Description: amit ( Irrfan Khan ) and Mita ( Soha Ali Khan ) are married but not made for each other.
He loves to experiment in bed and wants a sexually aggressive wife, but Mita is an intellectual who cherishes delicate moments of love and wants to go slow with her sexually impatient husband.
Expectedly, Irrfan falls for his curvy aerobics instructor ( Payal Rohatgi ) who is a sex bomb with a defused intellect.
The wedge in Samit and Mita’s marriage forces their friends Rishi ( Rahul Bose ) and Simi ( Konkona Sen Sharma ) to ponder over their dull married life. Deep within, Rishi, a professor, is tormented (pleasantly though) by sexual fantasies about his student Raga (Saba), while Simi, an agony aunt for a magazine, finds herself getting attracted to Veer ( Rahul Khanna ), an art director nursing a heart break. But, willy-nilly, Simi ends up playing a matchmaker between Veer and Mita (Soha).

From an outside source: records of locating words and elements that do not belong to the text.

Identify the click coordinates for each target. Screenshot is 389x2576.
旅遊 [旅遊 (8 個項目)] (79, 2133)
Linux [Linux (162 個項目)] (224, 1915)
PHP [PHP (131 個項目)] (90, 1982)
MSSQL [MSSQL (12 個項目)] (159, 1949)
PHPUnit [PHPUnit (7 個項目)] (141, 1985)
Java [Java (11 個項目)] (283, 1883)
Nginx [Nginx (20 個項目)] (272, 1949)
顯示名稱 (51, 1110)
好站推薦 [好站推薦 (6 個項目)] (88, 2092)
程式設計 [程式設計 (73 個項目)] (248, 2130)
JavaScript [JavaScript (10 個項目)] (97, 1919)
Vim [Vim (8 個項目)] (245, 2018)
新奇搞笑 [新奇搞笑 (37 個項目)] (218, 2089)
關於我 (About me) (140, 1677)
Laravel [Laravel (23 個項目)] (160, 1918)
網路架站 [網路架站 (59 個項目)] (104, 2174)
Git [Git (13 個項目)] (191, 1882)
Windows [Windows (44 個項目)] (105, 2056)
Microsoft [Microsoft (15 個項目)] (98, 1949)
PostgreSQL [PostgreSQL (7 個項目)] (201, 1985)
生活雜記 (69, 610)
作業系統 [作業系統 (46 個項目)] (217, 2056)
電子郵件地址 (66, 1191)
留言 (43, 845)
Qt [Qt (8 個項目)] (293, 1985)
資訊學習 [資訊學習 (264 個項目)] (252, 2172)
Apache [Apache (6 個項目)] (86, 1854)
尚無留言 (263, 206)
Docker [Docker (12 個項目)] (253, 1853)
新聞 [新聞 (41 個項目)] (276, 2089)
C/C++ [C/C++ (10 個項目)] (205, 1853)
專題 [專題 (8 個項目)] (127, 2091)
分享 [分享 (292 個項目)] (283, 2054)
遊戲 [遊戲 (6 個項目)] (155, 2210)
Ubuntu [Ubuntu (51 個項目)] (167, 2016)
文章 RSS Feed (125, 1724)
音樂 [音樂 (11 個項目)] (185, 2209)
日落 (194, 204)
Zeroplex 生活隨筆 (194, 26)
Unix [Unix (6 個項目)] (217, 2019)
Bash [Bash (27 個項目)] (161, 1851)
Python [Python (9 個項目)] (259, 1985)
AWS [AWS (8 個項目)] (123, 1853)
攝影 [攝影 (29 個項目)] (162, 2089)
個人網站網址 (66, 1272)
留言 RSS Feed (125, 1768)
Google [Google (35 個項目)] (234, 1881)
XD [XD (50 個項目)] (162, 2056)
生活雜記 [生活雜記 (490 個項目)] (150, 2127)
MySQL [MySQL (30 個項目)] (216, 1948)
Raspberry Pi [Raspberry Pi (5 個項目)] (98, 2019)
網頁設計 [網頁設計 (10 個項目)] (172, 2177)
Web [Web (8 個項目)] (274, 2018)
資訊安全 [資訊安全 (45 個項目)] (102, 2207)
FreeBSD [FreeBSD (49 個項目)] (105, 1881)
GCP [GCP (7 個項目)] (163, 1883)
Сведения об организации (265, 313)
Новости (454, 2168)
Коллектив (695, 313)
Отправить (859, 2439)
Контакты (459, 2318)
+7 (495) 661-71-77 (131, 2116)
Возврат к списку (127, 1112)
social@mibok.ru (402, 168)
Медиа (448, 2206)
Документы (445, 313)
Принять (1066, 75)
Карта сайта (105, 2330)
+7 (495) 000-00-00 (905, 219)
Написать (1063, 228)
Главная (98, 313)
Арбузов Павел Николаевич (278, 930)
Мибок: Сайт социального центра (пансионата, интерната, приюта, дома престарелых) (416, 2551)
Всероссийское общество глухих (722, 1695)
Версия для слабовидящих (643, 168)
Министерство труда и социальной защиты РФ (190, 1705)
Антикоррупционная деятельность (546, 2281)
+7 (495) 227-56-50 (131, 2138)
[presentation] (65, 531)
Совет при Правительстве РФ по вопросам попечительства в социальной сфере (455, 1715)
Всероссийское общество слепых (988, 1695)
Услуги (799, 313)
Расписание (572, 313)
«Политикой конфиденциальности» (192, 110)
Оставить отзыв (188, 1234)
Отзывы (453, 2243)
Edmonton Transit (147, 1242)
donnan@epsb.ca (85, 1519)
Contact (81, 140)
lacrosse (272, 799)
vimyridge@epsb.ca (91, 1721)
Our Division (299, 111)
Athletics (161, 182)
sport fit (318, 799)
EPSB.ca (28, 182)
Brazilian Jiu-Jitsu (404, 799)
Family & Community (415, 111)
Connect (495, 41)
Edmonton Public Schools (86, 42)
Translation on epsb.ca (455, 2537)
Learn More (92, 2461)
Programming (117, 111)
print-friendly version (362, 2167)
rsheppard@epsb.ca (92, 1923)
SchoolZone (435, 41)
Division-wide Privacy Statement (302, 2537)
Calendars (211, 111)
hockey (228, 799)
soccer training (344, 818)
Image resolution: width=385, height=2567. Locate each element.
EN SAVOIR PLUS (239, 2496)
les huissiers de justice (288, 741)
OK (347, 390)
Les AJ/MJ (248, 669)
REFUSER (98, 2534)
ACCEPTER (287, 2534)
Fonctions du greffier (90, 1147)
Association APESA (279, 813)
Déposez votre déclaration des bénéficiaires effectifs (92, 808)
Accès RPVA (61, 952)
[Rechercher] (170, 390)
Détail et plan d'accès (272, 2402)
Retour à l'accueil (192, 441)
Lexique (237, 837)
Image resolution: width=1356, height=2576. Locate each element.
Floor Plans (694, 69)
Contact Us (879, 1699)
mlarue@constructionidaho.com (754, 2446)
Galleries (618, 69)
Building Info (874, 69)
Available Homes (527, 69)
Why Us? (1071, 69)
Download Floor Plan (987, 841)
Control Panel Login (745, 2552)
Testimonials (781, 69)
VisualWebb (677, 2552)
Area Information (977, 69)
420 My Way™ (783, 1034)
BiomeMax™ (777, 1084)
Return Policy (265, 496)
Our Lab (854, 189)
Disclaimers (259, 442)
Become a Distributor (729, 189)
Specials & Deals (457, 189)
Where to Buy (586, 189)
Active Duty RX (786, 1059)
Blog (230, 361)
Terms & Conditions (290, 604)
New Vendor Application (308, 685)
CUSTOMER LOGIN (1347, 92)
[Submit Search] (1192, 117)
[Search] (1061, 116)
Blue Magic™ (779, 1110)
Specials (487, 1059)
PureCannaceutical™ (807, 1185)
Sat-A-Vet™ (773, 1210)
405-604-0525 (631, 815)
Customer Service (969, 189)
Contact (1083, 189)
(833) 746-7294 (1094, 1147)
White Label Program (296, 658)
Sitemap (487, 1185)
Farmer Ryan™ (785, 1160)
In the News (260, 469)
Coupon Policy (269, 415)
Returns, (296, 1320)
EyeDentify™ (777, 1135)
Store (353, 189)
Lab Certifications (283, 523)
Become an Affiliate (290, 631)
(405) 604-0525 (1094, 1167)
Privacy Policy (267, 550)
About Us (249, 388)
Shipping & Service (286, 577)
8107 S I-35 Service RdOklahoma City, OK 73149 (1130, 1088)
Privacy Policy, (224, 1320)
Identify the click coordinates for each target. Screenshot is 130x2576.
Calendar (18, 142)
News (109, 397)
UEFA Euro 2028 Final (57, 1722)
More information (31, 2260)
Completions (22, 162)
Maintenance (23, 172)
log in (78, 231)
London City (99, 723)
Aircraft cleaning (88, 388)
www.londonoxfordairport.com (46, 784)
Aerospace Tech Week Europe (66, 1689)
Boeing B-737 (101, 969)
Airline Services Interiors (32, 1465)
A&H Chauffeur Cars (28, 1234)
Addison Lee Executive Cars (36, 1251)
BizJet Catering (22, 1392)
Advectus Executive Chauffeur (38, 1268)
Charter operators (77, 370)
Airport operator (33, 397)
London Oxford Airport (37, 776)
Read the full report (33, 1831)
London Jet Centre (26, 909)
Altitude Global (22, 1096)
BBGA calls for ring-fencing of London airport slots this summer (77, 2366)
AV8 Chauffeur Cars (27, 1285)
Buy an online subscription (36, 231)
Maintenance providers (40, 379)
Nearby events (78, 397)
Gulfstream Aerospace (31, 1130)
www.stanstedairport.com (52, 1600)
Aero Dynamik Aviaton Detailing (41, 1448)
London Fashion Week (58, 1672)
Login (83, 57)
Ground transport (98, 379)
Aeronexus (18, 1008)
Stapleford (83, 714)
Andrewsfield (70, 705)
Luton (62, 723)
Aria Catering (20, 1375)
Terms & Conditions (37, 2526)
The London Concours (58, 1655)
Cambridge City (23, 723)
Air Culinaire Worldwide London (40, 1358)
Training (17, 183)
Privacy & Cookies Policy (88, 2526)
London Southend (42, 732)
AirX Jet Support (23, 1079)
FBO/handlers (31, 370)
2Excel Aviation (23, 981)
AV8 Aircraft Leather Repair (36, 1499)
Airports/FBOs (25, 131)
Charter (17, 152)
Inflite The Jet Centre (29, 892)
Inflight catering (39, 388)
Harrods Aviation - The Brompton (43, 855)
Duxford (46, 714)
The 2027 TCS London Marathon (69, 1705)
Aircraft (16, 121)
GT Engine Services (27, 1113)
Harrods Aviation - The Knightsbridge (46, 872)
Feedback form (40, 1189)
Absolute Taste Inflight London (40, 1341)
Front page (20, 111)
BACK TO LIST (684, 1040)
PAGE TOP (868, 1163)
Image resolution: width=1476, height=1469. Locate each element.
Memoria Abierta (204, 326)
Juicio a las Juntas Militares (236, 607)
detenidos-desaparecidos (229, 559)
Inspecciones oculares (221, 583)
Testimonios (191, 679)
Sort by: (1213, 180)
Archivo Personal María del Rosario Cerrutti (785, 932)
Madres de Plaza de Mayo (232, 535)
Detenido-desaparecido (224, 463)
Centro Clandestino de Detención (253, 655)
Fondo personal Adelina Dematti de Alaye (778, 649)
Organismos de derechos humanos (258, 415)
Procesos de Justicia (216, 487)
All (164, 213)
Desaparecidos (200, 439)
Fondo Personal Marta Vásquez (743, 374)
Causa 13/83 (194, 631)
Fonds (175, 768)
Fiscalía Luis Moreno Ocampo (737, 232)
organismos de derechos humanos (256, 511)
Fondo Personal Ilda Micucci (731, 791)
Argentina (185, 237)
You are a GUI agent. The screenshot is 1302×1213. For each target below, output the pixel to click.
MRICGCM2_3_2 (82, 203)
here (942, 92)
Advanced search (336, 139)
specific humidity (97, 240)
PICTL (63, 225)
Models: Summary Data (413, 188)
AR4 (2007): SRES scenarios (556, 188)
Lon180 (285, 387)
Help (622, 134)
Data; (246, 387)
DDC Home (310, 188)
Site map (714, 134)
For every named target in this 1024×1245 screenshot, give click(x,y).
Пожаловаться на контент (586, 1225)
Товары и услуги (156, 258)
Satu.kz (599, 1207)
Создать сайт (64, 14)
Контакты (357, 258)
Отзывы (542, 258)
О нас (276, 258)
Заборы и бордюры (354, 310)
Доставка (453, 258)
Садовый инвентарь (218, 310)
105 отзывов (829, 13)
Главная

How this tangle of adulterous flings plays out for each character is what ‘Dil Kabaddi’ is about.
Director Anil Senior takes inspiration from Wood Allen’s ‘Husbands and Wives’ and gives it a desi spin by tilting the story more towards sex than relational complexities. ‘Dil Kabaddi’ starts off pretty well but gets repetitive in the second half when you find the same ribaldry being played out over again in different situations. The story keeps spiraling in circles till the fag end when the director probably realizes that the freaking plot is heading nowhere and tries to give it a definitive direction.
What keeps your interest from waning is the performances by Irrfan Khan, Konkona Sen and Soha. Irrfan appears as if he’s just had a shot of the world’s most potent aphrodisiac, while Soha is effectively restrained and uptight. Konkona is highly expressive and Rahul Bose manages to impress despite his accented dialogue delivery. Rahul Khanna seems laidback and disinterested in his role. Payal Rohatgi fits the role of a bimbo who stimulates passion in the opposite sex.